Single evaporator refrigeration systems may also be used in a dual temperature appliance. For example typical dual temperature appliances have a first compartment (cooler) at around 2C and a second compartment (freezer) at around −18C. In these systems a second fan (e.g. 1722), damper, or other air flow control may be provided to direct a portion of air cooled by the evaporator to the higher temperature compartment. The controller may integrate control of this secondary air flow control device with control of the compressor, the variable expansion device and the evaporator fan.

The controller typically receives input data concerning desired compartment temperatures from a user interface 1724. Further input data may be sourced from a temperature sensor 1726, 1728 in each cold compartment. Still further input data may be sourced from a suction line temperature sensor 1730. As well as these the controller may receive feedback data from any of the controlled devices, including the evaporator fan and compressor.

FIGS. 18 and 19 illustrate a single temperature refrigeration appliance 1800 including a refrigeration system that uses the valve of the present invention. The appliance includes an insulated cabinet 1806 enclosing a cooling space 1802. A door 1808 provides access to the cabinet. Alternatively the cabinet may house a series of drawers, or a number of divided spaces with separate doors. A wide range of configurations are known in the art.

The compressor, condenser and accumulator are located outside the coolings pace, such as in an equipment bay. The equipment bay 1804 may be below the insulated cabinet of the appliance. An evaporator 1706 is provided within the insulated cold compartment 1802 of the appliance. The expansion device 1700 is located in the cold compartment, preferably in the vicinity of the evaporator 1706. Preferably an actively controlled fan 1718 blows air at selected flow rates across the evaporator in use. The controller 1704 controls the compressor 1702, the expansion device 1700 and the speed of each fan 1718, 1720 according to the sensed condition in the cold compartment 1802 of the refrigeration appliance.

FIGS. 20 and 21 illustrate a dual temperature refrigeration appliance including a refrigeration system that uses the expansion device of the present invention. The appliance includes an insulated cabinet 2000. The cabinet 2000 encloses several compartments 2002, 2004. Compartments 2002, 2004 are insulated from each other A rear wall baffle 2006 divides a cold air flow 2008 from the compartments 2002, 2004. Doors 2010, 2012 close each compartment. As described above, a wide range of alternative configurations is knows in the art. The illustrated configuration is merely an example to show the expansion device of the present invention advantageously located in the cold space to take advantage of the bimetal effect associated with the preferred actuator disc.

The compressor, condenser and accumulator are located in an equipment bay 2020, for example at the lower rear of the appliance.
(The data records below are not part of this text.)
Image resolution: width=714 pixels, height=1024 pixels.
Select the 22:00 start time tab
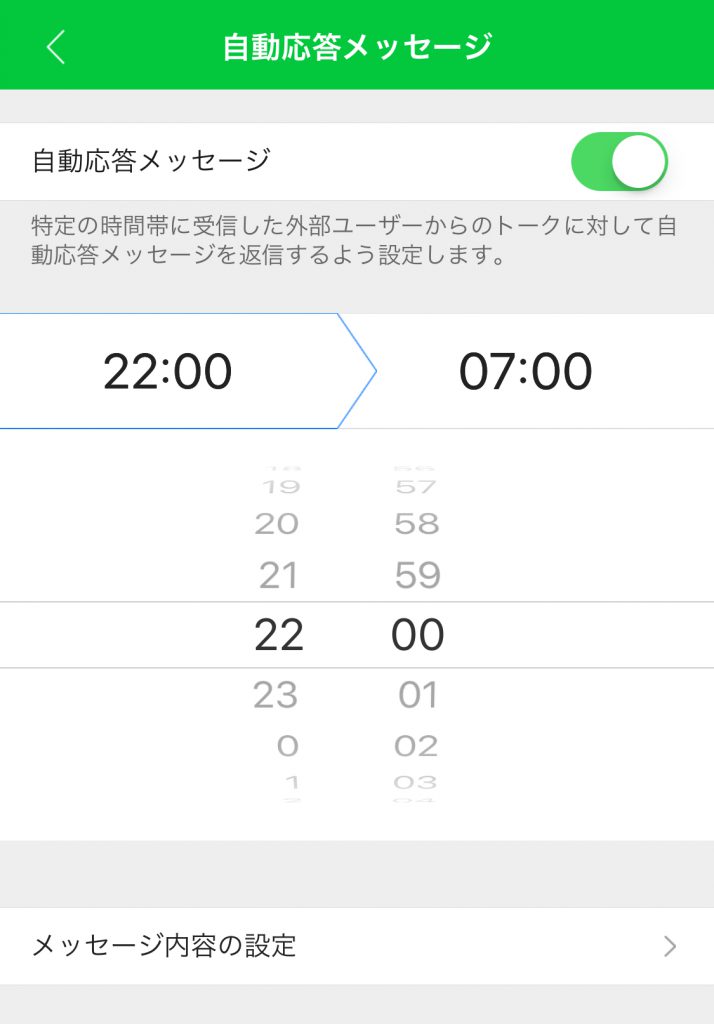click(168, 372)
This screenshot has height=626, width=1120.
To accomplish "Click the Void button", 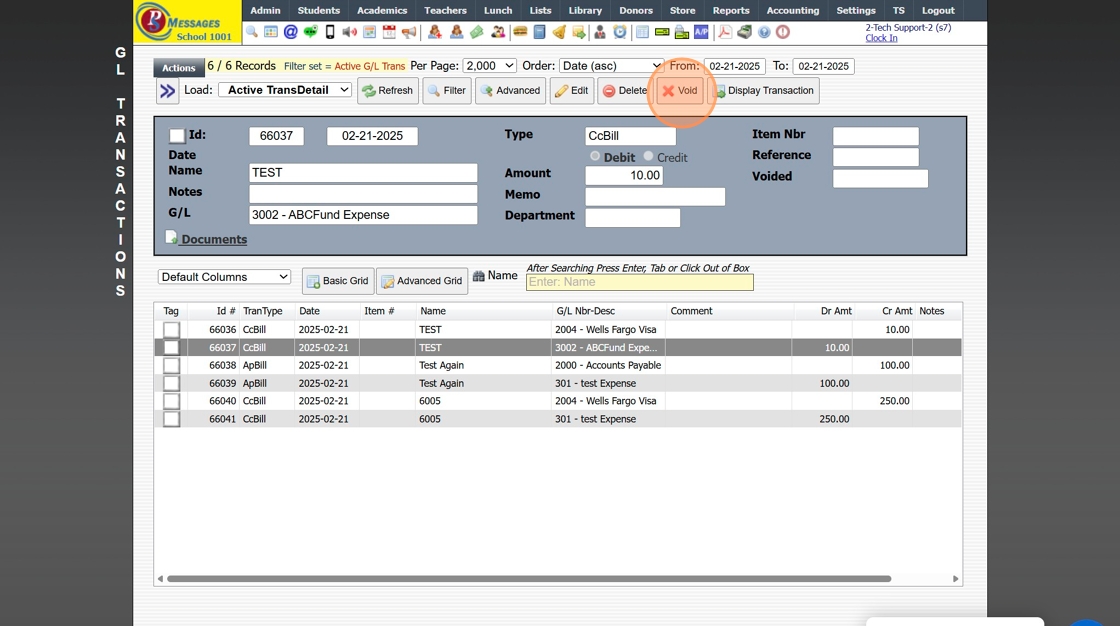I will click(680, 91).
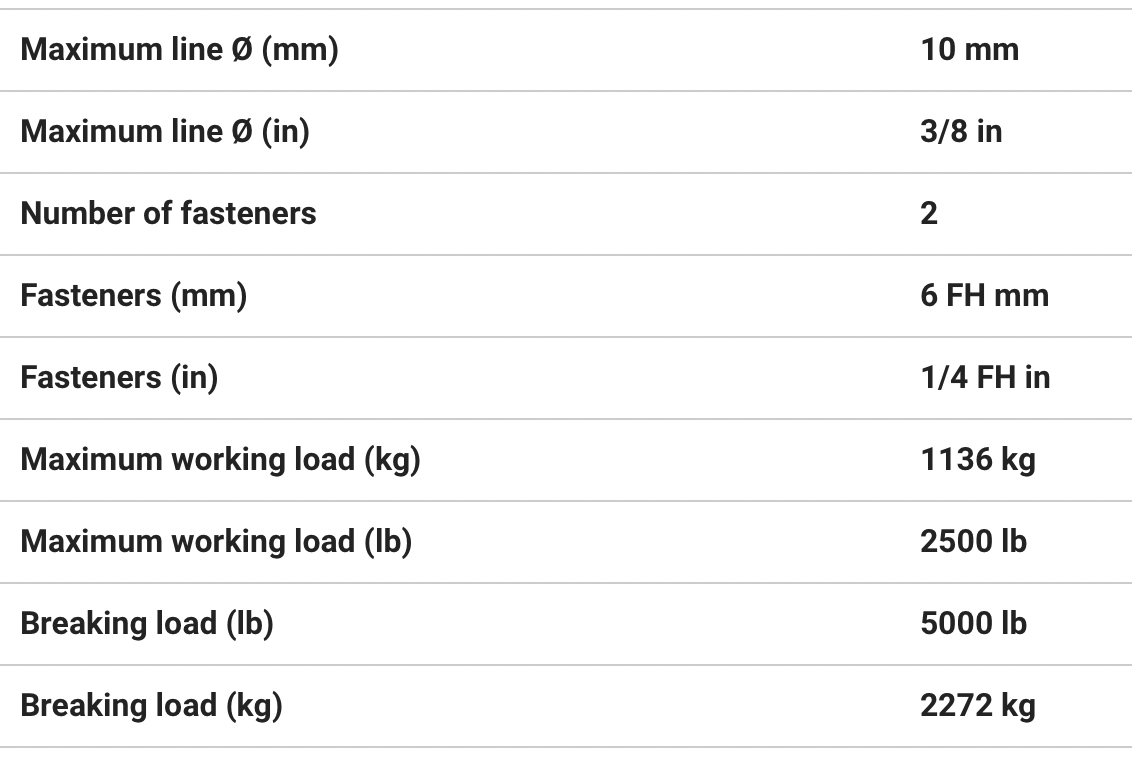The height and width of the screenshot is (774, 1132).
Task: Click the "Breaking load (lb)" label
Action: (x=147, y=623)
All evaporator 1706 is provided within the lowest temperature compartment of the appliance. The expansion device 1700 is located in the vicinity of the evaporator. An actively controlled fan 1718 blows air at selected flow rates across the evaporator 1706 to circulate in the freezer space 2004. A second actively controlled fan 1722 selectively draws cold air from the freezer space to the higher temperature cold space. The controller 1704 controls the compressor 1702, the expansion device 1700 and the speed of each fan 1718, 1722 according to the sensed condition in each of the compartments of the refrigeration appliance.

For the preferred domestic refrigeration application the restrictor should have an open state that produces the desired pressure drop at highest capacity operation. For typical systems this will be equivalent to between 1.5 m of 0.91 mm diameter capillary tube and 5 m of 0.66 mm inside diameter capillary tube.

Then in the closed state the restrictor should present the smallest possible area. Ideally the restrictor should become completely closed, however a cross-sectional area below 50×10−9 m2 would be useful compromise.